3.0 engine blow up

bhsprinter

New member
Hi guys,I have 2008 dodge 2500 with 3.0 engine, Engine just blow up and need be replaced,anybody knows for good used engine where can buy it..I lieve in Indianapolis.Thnx
 

lindenengineering

Well-known member
There are several floating about with lowish miles. (All over the board up to 250,000 miles!)

A non Bluetech engine is on average about $8000 plus shipping with 85,000 miles on it..
The one I saw was located in Virgina. in a wrecking yard
Need a long block?
Then a rebuilt from Sprinter Warehouse in Texas is about the same with a warranty if you want to put some elbow grease into building a complete drop in unit from a Long Block.
Dennis
ps
Time to get up to looking at a tier 5 re-power package with these prices staying steady.
D
 

shanemac

Active member
My buddies 08 2500 with the 3.0 $h!t the bed last year. What's up with the engines that is causing failure?
 

lindenengineering

Well-known member
My buddies 08 2500 with the 3.0 $h!t the bed last year. What's up with the engines that is causing failure?
Basically oiling issues.

From what I have seen so far apart from stupidity like DEF fluid in the crankcase, 2007 /2008 models seem to grenade at about 250 to 280,000 miles. I have only seen a few with more than 300,000 on them and still running .

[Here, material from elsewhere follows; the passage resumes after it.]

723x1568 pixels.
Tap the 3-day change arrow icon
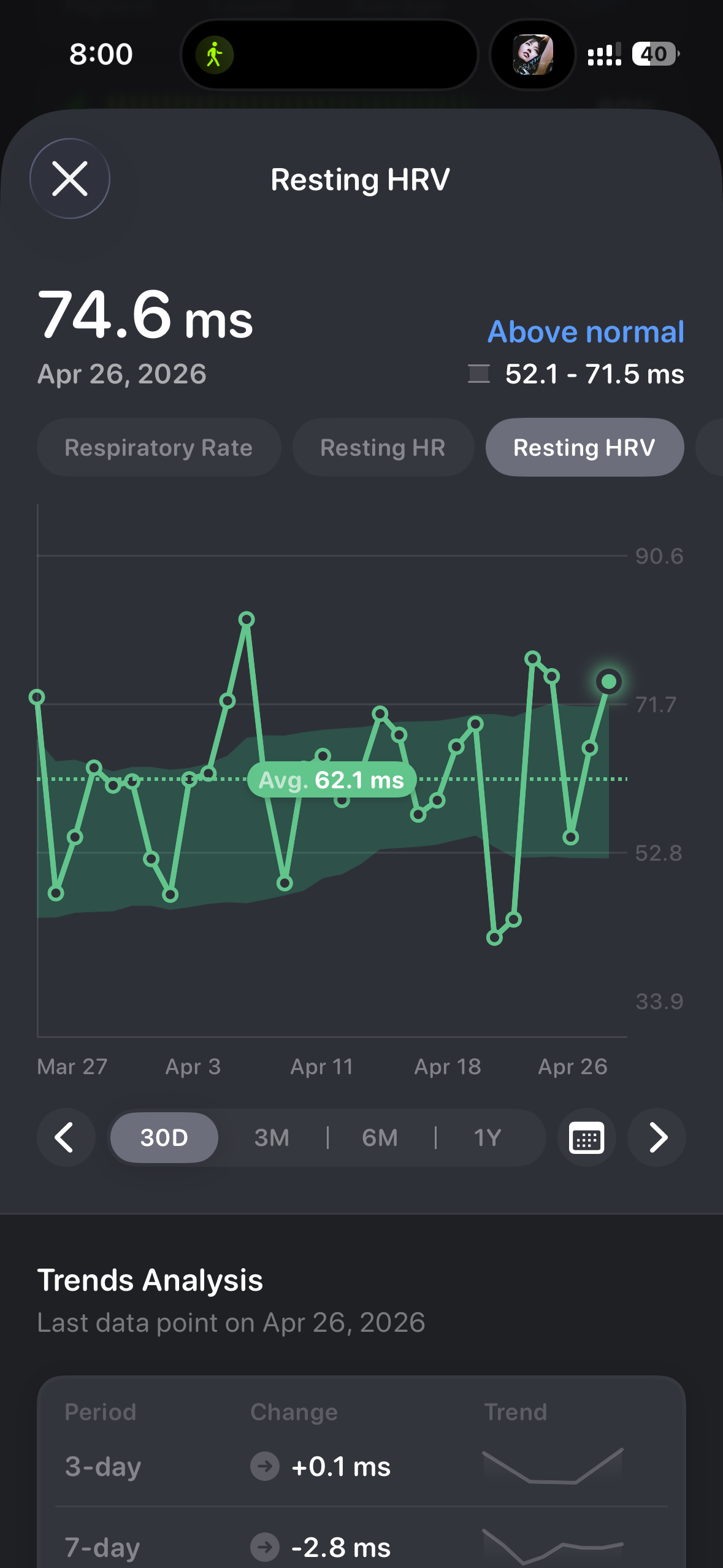(x=265, y=1467)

Bluetechs are worse and it seem if they get to 135,000 to 155,000 miles without blowing out the lower end! Then many seem to get towards the 250,000 without issues BUT I haven't yet seen any Bluetech engine blowers with that recorded mileage YET!

I have four Sprinters in my yard abandoned by their owners due to engine failure. .
Two of them are NCV3 906 3500 box trucks. At the rate is going I will have enough to re-power with something more durable and have a commercial transport fleet in my old age ! :laughing:
Now that "me larking" it will turn my already grey hair white!:hmmm:
Cheers Dennis
 

lindenengineering

Well-known member
Generally speaking you won't hear a boom.

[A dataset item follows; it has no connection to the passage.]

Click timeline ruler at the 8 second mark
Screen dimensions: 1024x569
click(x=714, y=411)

You will get a sudden shudder, loss of power and then the sound of leprechauns with little hammers down in the hold! :laughing:
Then--if you keep on limp driving, hoping to make it to somewhere "comfortably acceptable" it WILL grenade!
Then how do you say Your screwed in German? And you are stuck on the Trans Canadian Highway somewhere west of Banff! near Kicking Horse Canyon :idunno: FFS And its snowing! (Bin thur dun that!)

AND the nearest neighbour is a Grizzly!:laughing: And it at that time you wished you had stayed curled up in the sack with a nurse in Banff !
Ha haa ha!
Dennis
 

shanemac

Active member
Those are sounds I hope to never hear from my sprinter...:bow: but I did hear the same thing from my 1997 Pontiac transport 3 years ago :censored::censored: luckily I was only 3 km's from home...no grizzlies either.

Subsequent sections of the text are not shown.